TU TAREA: Indica la fecha en que, según el pasaje dado, se recibió el diaconado.

PASAJE DADO:
Regresé a Roma para estudiar la teología, 3 años (2021 – 2024), años muy hermosos, y difíciles, pues el discernimiento es más intenso pero que llena de alegría, y se ve “concluido” o “confirmado” por la profesión perpetua de los votos que hice el día 22 de agosto del 2023. Además de este regalo de Dios, también se acerca uno al altar del Señor y recibí los ministerios de lectorado y acolitado.
El don de Dios, del diaconado, lo recibí el 14 de septiembre del 2024, una gracia porque estuvo mi familia, en mi tierra, con gente que vio nacer mi vocación y comenzar este camino de Dios. Ahora me encomendaron la misión de ser asistente de novicios en el noviciado de Monterrey en México. Es una gran responsabilidad, porque estoy formando a los legionarios de mañana, a esos hombres que llevarán la Legión de Cristo y que quiero que se enamoren de Cristo, de la Iglesia y de la Legión de Cristo. Esos hombres que tienen que ser santos, no simplemente buenos, sino santos religiosos y sacerdotes legionarios.
Doy gracias a Dios, parafraseando a Santa Clara de Asís, por el haberme creado, por el haberme amado y el haberme llamado a la Legión de Cristo y le pido a Él ya la Santísima Virgen María que me acompañen en este ministerio que comienza. Amén.

REGISTROS:

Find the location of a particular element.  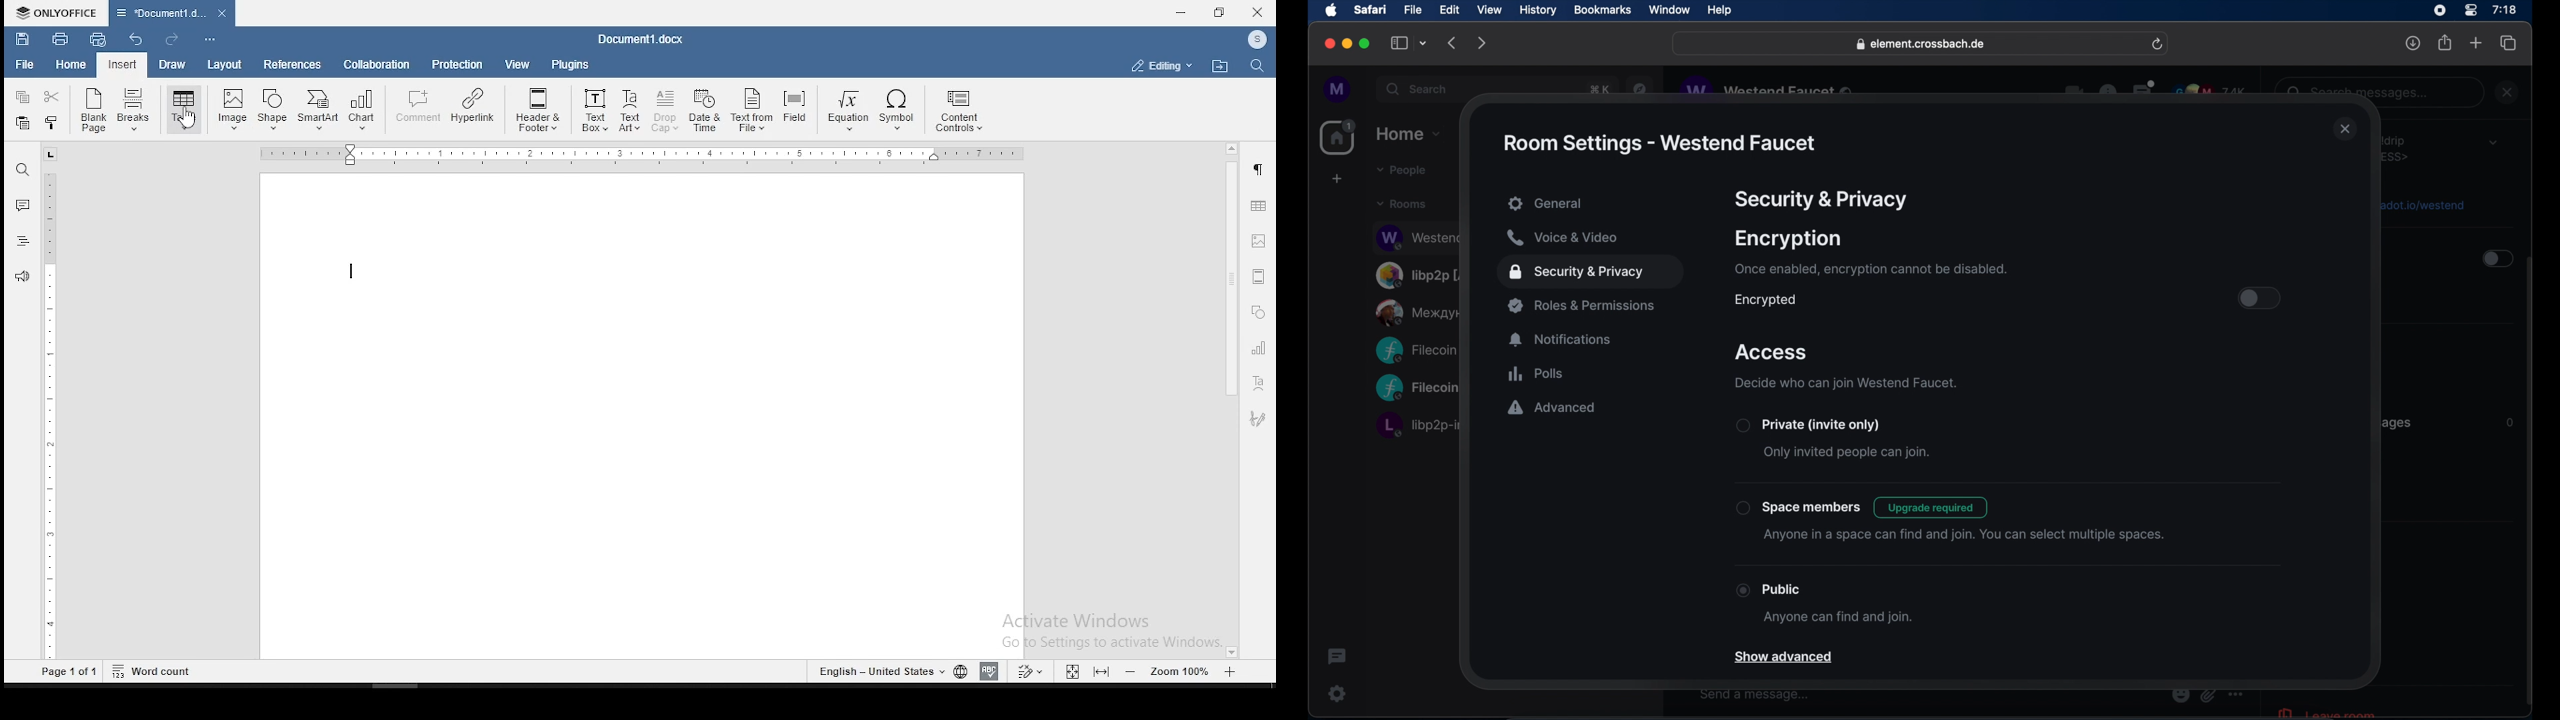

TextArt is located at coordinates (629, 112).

...

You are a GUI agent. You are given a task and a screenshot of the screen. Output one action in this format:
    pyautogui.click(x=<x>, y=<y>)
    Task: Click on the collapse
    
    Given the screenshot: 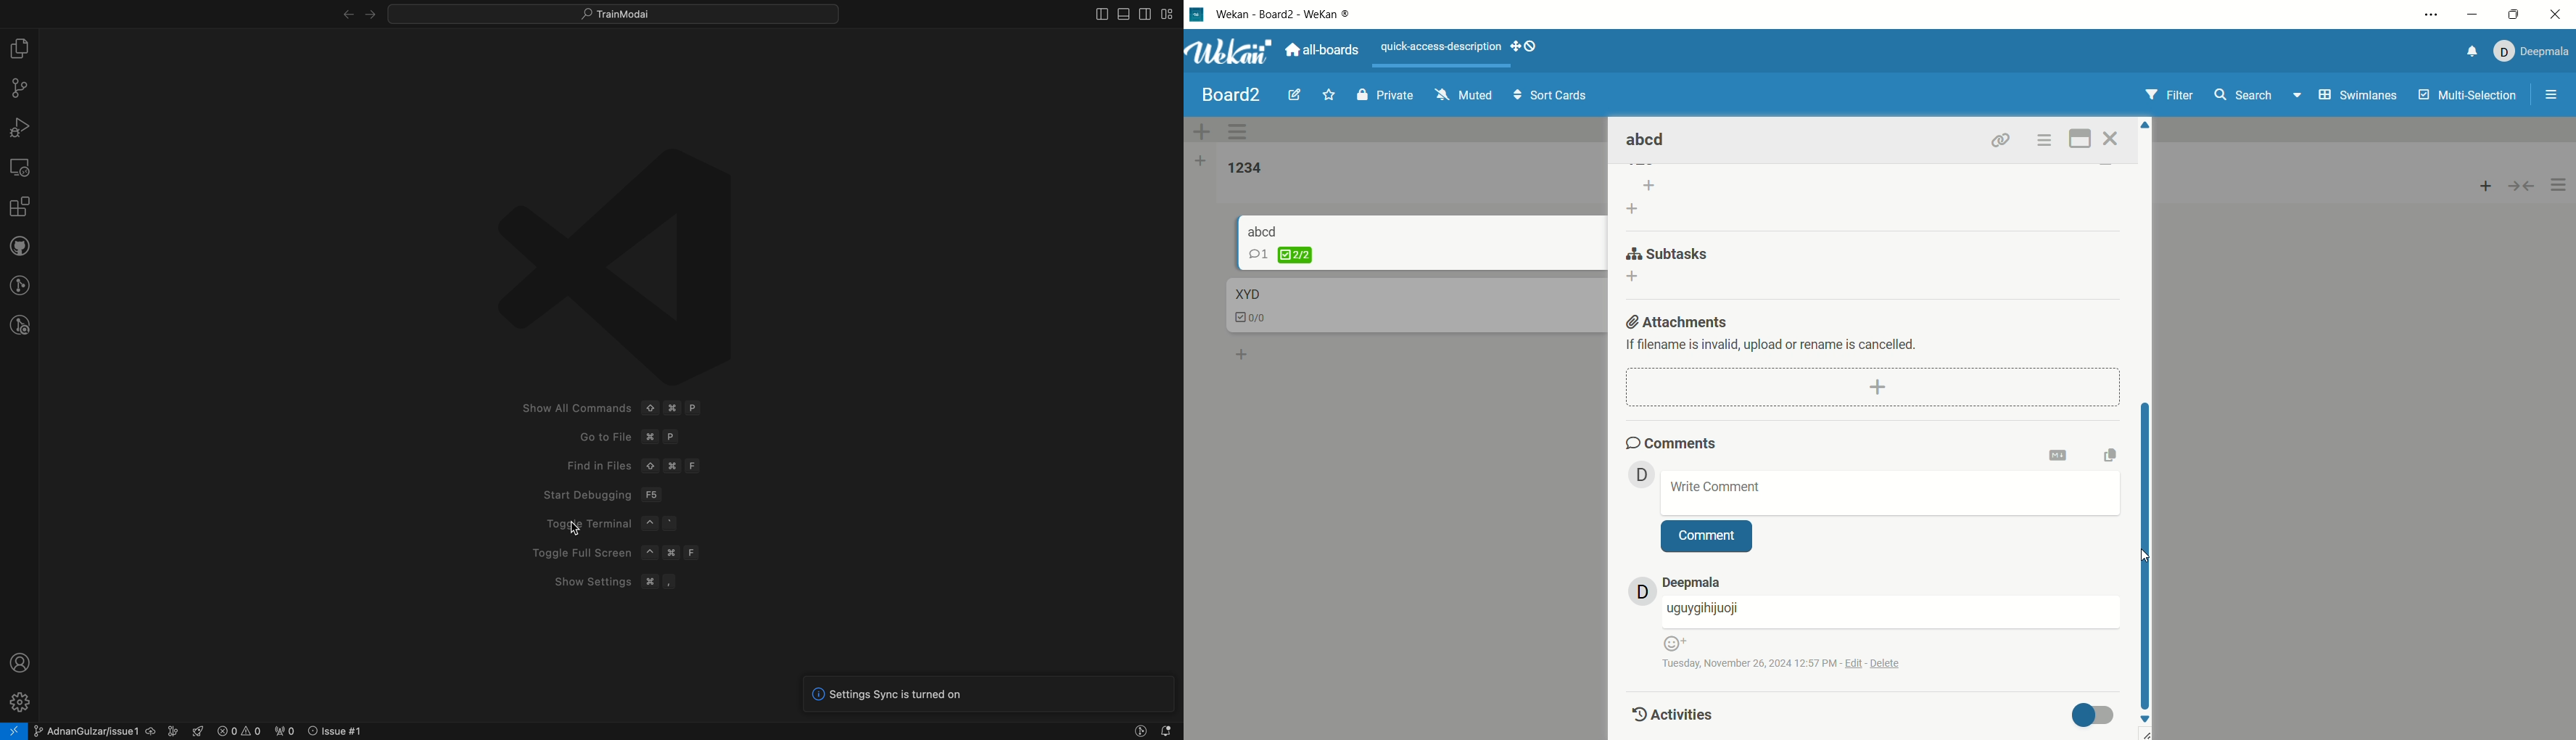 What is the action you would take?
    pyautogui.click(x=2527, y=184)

* * *

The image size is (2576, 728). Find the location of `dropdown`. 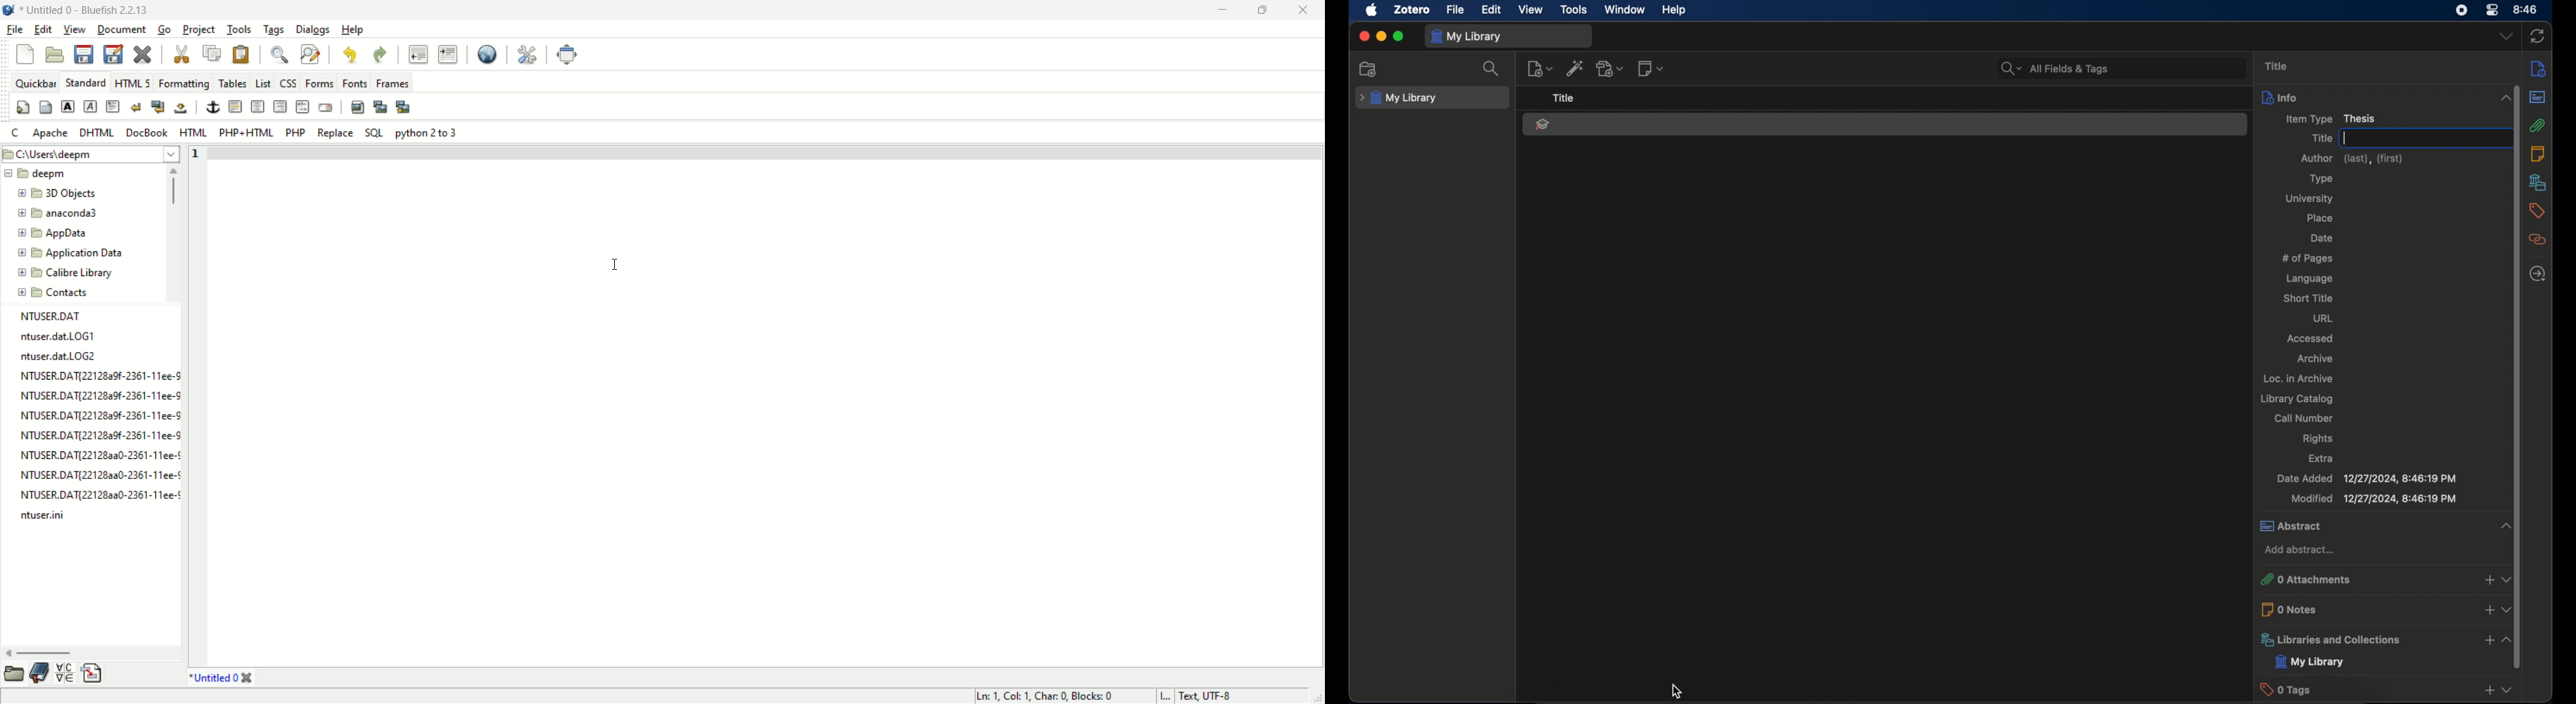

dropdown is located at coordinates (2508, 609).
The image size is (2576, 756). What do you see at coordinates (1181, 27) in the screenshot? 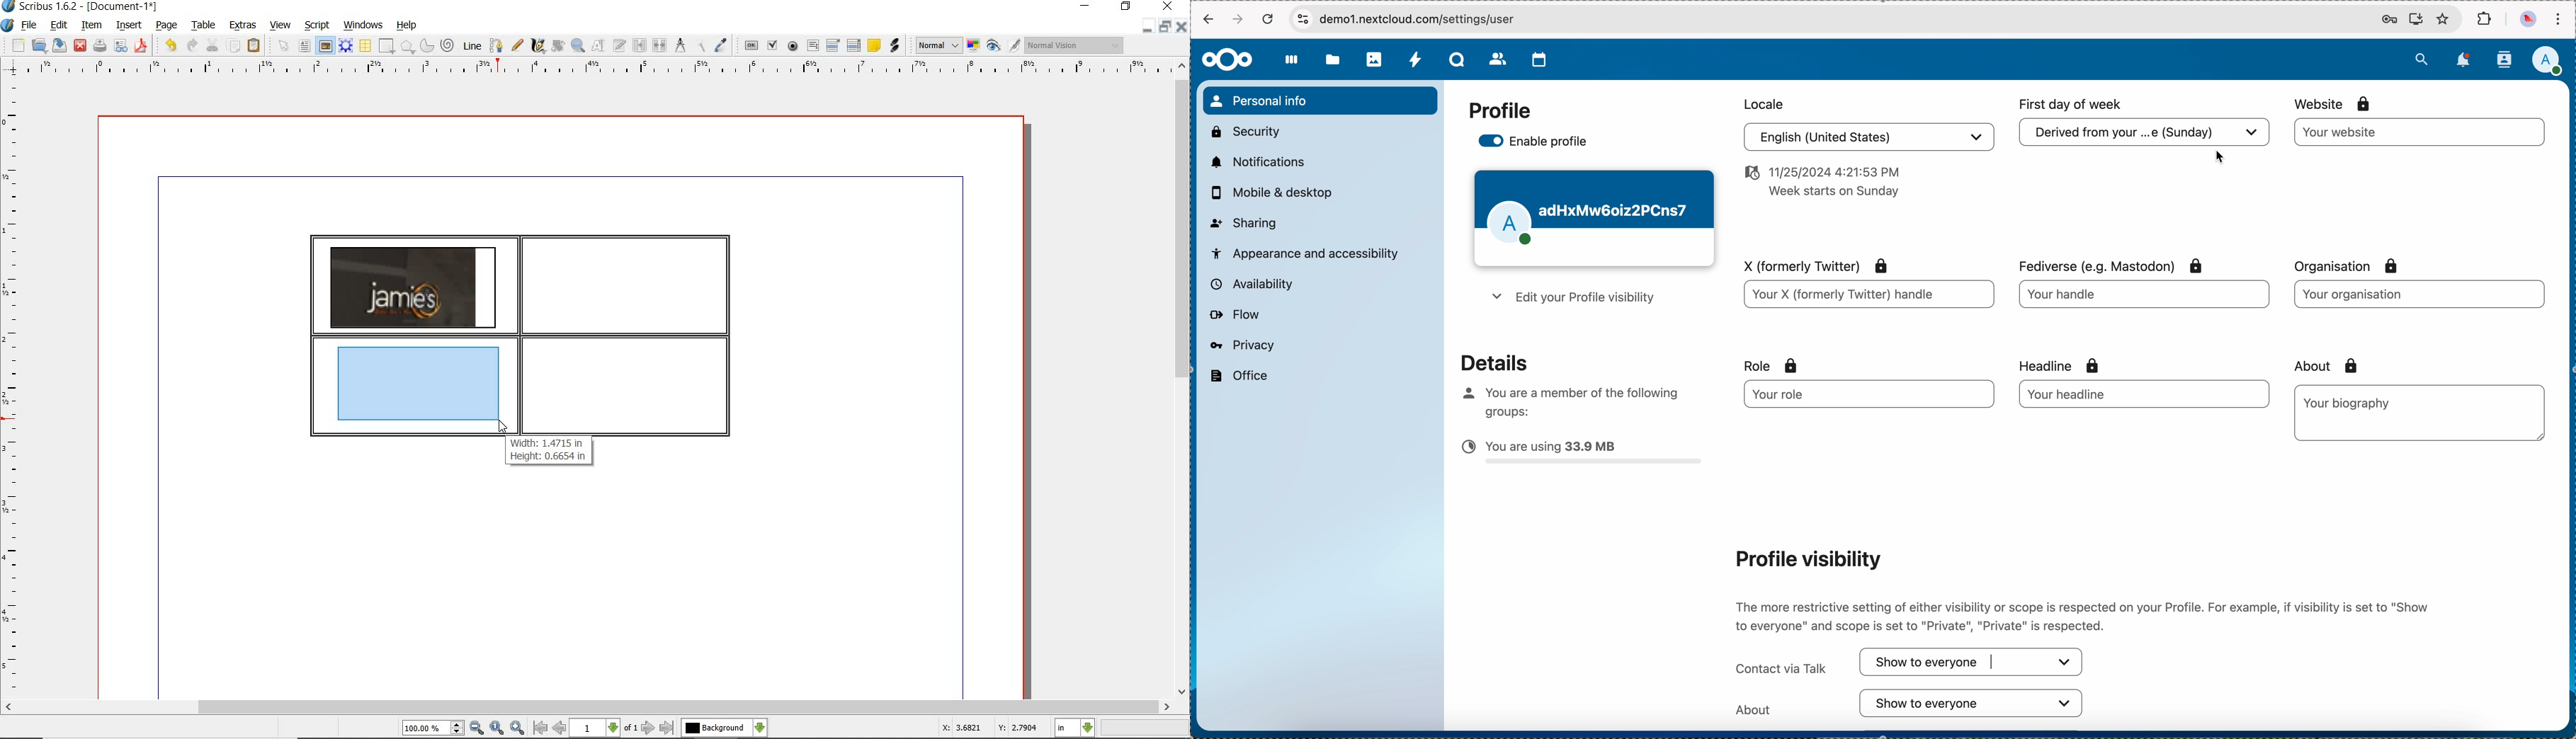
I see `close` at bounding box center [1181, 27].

LA RESPUESTA: El 14 de septiembre del 2024.